“I won’t agree about the last one,” objected her room-mate, her eyes filled with admiration. “You’re always doing marvellous things.”
“I’m afraid not, Lil!” An unsatisfied look crept over her face. At present Marjorie’s powers did not stand high in her own estimation.
“The trouble with me is, I can’t get my scouts’ point of view,” she remarked, harping back to the old subject. “I can’t seem to realize that they aren’t our dear old senior patrol, who got a thrill out of anything connected with scouting. In one way they know so much more than we ever did—they’re so experienced—but in another they’re ignorant and blind, and deaf besides. One thing I learned at the hike—they are bored to death with nature. I might just as well cross hiking and camping off of my program.”
“Until later, perhaps,” amended Lily. “But it all has to be very gradual. In the meantime, we’ve got to find something else to interest them, and keep tests in the back-ground. Then maybe when they get out with other scouts, they’ll catch the fever.” Marjorie’s eyes brightened; it meant so much to have some help in this weighty problem.
“Can you think of anything that they would be interested in?”
“How about basket-ball?”
“The very thing! That’s exciting enough. And if we played around, and visited other teams——”
“Let’s talk it over with Mr. Richards on Wednesday. Maybe he’ll have something even better to suggest.”

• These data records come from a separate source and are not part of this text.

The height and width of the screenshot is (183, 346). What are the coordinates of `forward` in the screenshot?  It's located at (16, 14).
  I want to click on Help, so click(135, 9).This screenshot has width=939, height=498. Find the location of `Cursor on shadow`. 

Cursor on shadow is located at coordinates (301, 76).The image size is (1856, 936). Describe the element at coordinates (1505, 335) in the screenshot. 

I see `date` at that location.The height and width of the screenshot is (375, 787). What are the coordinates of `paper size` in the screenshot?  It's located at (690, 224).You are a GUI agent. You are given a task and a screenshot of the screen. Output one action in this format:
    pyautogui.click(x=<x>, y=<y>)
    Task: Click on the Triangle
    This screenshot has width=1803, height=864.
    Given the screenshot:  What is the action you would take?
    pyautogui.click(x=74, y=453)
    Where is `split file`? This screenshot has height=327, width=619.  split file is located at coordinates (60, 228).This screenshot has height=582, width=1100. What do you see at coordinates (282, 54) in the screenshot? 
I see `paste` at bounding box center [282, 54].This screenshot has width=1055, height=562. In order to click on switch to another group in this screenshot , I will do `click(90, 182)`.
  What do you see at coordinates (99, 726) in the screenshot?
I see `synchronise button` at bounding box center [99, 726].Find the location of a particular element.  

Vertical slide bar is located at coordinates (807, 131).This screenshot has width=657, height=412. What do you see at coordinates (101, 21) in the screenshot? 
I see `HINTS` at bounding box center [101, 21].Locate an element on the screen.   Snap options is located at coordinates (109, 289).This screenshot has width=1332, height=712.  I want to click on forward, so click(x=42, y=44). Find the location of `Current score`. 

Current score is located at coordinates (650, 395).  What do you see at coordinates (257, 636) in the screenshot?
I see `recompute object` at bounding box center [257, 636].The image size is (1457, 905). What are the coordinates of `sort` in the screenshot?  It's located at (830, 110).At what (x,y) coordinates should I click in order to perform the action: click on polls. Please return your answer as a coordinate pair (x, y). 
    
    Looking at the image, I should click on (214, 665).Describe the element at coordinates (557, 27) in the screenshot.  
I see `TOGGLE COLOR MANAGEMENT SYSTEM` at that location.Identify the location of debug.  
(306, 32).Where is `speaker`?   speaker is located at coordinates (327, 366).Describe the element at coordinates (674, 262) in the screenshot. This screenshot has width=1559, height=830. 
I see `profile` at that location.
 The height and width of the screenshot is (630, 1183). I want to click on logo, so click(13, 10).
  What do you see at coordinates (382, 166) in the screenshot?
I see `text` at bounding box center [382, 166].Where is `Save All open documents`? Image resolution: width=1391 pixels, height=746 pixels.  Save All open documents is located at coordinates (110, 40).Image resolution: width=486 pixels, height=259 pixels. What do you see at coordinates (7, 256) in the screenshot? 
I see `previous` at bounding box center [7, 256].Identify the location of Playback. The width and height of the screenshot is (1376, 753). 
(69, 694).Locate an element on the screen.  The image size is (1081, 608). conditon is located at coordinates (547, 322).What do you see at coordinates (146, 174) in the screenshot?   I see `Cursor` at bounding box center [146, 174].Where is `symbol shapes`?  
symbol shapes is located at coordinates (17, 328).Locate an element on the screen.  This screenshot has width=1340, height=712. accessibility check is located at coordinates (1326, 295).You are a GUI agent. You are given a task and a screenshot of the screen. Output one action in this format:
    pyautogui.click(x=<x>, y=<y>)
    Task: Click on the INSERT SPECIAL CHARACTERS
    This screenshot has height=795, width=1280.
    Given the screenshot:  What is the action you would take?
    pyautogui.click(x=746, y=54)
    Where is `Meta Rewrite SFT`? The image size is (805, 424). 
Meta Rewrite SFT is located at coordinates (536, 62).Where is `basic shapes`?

As the intervening days passed, Marjorie found herself banking more and more upon this interview. She even made little notes in her book, anxious not to forget anything, or to waste too much of the man’s valuable time.
Yet when the hour came, and she and Lily walked down to the reception-room, she was conscious of a strange little feeling of loneliness. This was John’s night, and she was not to see him, might even not see him on Saturday, and she missed him more than she had expected. Suddenly she wondered whether she were not being foolish to allow such an uncertain undertaking to usurp her time and monopolize her interest. Was she right in putting John aside for this new fancy, John, who had meant so much to her all the years of her school life?